EXERCISE OBJECTIVE> Count every line in the entries that follow where the word "computer" appears, then state only the total.

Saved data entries
----

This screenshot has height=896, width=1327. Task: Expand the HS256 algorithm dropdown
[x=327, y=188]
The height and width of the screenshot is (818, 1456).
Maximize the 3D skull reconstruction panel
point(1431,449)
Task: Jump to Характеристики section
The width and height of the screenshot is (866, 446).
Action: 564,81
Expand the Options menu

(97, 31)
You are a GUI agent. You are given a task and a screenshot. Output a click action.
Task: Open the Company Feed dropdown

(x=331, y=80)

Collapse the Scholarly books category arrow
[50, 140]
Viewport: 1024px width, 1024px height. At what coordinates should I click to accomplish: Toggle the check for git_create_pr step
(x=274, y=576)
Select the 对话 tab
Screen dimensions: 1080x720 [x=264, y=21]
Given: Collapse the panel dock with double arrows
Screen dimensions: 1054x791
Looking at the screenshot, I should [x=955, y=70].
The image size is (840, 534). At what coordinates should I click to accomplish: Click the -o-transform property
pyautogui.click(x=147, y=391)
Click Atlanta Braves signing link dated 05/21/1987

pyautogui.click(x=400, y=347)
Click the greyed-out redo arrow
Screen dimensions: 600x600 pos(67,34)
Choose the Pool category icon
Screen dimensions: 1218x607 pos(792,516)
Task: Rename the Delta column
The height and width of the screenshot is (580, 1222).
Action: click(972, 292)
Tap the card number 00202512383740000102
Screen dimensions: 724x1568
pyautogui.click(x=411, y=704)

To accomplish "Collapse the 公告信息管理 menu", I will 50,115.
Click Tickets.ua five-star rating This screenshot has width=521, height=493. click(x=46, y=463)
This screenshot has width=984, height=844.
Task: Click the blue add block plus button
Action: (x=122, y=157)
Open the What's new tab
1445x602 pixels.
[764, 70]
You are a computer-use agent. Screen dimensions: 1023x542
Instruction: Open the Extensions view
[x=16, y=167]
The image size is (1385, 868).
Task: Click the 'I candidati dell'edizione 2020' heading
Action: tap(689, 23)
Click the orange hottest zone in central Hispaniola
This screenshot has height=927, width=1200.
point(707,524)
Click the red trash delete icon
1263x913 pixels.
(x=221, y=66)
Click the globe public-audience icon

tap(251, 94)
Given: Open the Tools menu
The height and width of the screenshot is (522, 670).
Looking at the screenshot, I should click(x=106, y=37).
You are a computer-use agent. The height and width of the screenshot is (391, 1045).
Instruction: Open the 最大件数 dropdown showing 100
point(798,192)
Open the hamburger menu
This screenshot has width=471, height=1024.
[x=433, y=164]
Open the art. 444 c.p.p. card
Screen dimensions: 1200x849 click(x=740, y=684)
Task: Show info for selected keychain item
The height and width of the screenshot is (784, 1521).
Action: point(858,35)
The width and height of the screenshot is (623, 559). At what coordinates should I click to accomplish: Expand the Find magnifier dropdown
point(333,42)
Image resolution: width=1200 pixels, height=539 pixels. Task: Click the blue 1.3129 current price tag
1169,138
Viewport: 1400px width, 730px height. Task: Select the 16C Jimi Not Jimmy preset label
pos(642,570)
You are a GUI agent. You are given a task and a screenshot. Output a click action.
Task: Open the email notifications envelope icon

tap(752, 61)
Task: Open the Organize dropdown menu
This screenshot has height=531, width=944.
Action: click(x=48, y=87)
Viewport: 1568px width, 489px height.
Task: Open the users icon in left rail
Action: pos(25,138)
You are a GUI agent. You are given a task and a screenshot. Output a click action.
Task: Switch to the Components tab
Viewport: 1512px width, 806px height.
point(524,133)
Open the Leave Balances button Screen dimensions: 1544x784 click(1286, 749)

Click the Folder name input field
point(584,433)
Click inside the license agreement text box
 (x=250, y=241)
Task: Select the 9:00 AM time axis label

----

EXERCISE RESULT> 2